Du reste la volonté du peuple, c’est bientôt dit ; cela ne désigne rien de façon exacte. Le grand mouvement du peuple, l’an dernier, n’a signifié qu’une chose, à savoir que le peuple avait grande compassion des opprimés, était guidé par son zèle pour le Christ, impressionné par une sorte de repentir. Il était dans le même état que quand il se prépare à la confession… J’avoue que j’ai été très heureux de trouver dans la bouche de Lévine de expression comme la bande à Pougatscheff. J’ai compris qu’ici, ce n’était plus l’auteur qui parlait. Il est resté dans les droits de l’artiste en prêtant à Lévine un langage exagéré et furibond, qu’on peut attendre d’un homme de son caractère.
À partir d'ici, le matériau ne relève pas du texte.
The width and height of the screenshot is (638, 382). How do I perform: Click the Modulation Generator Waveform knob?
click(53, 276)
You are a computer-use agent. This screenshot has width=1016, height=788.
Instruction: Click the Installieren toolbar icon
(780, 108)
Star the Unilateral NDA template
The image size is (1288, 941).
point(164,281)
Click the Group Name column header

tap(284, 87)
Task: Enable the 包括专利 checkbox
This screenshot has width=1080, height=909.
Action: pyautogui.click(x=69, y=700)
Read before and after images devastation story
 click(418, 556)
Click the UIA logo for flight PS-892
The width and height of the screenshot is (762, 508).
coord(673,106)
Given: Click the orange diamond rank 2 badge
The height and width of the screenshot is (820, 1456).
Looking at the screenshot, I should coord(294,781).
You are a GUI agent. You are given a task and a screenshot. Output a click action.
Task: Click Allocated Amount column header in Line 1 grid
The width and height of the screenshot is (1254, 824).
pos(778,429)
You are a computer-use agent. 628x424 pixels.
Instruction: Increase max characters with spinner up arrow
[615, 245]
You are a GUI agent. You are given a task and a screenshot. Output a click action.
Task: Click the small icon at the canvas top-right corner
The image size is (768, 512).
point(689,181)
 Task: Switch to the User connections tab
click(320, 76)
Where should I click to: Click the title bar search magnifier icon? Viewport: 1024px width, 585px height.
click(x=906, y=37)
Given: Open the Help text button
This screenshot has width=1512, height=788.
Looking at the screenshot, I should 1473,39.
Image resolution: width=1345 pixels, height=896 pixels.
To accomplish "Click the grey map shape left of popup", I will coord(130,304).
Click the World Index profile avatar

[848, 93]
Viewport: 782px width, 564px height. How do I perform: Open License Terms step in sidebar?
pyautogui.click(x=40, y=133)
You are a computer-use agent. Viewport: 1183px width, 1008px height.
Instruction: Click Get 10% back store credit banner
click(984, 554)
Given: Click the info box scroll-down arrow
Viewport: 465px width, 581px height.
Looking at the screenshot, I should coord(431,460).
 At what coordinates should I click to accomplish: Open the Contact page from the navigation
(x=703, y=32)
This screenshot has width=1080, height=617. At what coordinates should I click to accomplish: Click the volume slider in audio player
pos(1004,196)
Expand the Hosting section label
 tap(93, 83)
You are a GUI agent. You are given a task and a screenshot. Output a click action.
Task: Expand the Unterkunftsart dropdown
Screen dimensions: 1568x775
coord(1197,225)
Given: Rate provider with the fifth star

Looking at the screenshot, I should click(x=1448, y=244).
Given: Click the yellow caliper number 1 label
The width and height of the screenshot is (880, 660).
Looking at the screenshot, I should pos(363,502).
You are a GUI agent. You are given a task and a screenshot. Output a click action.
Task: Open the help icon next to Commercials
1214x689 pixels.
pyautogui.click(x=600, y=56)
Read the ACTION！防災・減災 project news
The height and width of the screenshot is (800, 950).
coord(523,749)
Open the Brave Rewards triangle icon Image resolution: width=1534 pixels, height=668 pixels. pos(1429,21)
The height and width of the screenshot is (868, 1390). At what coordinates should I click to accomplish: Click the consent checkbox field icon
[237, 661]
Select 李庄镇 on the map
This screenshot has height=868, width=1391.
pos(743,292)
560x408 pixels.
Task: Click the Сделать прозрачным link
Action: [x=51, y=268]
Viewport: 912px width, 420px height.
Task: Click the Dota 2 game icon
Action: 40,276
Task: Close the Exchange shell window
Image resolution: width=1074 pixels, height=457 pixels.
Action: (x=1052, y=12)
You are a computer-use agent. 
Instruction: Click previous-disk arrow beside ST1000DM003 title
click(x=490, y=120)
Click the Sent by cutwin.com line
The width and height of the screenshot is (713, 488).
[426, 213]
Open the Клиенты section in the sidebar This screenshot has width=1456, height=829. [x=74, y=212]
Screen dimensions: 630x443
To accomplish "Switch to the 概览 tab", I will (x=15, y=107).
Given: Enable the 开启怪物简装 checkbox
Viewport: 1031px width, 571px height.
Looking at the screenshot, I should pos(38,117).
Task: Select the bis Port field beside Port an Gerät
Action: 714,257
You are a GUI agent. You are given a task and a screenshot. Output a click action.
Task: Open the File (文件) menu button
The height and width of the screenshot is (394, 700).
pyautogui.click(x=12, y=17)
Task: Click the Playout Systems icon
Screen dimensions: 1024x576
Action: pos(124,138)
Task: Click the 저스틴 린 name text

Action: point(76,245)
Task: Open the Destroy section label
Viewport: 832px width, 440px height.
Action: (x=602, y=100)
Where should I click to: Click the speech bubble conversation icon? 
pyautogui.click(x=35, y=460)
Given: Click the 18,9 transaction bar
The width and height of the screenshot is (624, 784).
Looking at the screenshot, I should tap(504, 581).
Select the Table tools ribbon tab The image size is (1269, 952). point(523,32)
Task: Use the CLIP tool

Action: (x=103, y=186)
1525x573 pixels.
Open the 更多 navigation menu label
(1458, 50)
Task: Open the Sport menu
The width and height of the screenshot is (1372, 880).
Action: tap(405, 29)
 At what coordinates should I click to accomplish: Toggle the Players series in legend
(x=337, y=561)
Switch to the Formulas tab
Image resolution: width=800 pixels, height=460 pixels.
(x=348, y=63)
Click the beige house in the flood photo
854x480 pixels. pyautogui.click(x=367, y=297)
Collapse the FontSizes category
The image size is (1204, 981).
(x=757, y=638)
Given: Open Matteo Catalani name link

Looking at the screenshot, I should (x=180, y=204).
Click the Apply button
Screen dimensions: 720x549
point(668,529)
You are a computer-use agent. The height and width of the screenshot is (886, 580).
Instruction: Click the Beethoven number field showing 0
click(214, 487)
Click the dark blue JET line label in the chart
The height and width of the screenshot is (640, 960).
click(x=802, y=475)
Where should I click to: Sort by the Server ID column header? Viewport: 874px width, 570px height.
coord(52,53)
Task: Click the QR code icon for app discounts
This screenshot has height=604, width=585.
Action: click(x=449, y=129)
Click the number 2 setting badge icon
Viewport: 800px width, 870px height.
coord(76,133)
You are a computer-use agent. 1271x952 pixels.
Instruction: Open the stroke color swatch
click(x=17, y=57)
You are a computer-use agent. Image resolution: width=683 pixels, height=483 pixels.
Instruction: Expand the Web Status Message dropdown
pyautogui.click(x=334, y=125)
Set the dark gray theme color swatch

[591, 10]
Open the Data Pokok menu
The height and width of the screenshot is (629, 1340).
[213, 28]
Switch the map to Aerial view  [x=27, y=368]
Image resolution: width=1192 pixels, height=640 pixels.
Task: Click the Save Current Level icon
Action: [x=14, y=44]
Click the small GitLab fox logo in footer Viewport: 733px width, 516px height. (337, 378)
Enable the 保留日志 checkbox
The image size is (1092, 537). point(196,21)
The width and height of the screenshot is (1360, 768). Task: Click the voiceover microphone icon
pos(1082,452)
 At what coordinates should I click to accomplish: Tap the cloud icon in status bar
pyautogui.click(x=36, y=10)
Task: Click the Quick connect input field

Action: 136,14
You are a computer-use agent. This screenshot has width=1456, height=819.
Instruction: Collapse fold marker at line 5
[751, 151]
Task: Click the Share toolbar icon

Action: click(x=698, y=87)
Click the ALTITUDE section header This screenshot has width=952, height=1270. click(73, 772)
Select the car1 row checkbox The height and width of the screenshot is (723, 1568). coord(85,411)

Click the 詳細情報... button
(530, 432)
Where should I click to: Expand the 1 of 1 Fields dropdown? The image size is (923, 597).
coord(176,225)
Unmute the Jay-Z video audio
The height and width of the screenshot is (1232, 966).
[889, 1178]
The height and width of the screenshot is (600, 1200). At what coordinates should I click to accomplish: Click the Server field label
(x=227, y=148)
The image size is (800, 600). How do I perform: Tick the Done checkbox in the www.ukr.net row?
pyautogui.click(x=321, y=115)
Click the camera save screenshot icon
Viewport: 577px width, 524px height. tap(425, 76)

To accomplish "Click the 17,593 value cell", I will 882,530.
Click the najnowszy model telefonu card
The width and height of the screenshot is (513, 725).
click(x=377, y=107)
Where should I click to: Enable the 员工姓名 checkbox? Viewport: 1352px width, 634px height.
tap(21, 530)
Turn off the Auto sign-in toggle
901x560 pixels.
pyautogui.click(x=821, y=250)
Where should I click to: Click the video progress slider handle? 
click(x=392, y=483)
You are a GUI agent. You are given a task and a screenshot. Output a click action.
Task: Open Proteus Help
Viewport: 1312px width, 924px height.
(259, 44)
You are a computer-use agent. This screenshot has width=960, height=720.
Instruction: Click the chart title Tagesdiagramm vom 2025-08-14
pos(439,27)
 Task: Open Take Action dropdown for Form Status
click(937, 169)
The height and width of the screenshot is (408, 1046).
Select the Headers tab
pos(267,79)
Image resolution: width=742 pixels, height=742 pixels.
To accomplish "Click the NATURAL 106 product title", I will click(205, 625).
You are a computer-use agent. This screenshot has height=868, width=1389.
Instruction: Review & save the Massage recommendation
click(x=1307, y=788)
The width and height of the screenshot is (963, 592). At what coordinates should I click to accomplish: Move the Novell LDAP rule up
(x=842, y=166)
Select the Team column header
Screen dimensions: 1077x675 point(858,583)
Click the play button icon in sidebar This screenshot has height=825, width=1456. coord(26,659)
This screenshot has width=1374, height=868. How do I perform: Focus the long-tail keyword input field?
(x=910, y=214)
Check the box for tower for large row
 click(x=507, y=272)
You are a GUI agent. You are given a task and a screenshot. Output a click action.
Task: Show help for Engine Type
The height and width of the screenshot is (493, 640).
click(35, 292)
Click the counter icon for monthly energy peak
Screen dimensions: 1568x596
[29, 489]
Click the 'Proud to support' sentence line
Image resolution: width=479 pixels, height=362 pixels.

Toutefois, justement parce qu’on en arrive aux gros mots et à « la bande à Pougatscheff » je voudrais bien expliquer l’énigme du caractère conscient du mouvement populaire de l’année dernière ; car on en a fait une énigme dans certains milieux. « Comment ! ce n’est que’hier que le peuple sait quelque chose sur les Slaves ; il ne connaît ni histoire, ni géographie, et tout à coup il s’emballe en faveur des Slaves, il s’en amourache ! »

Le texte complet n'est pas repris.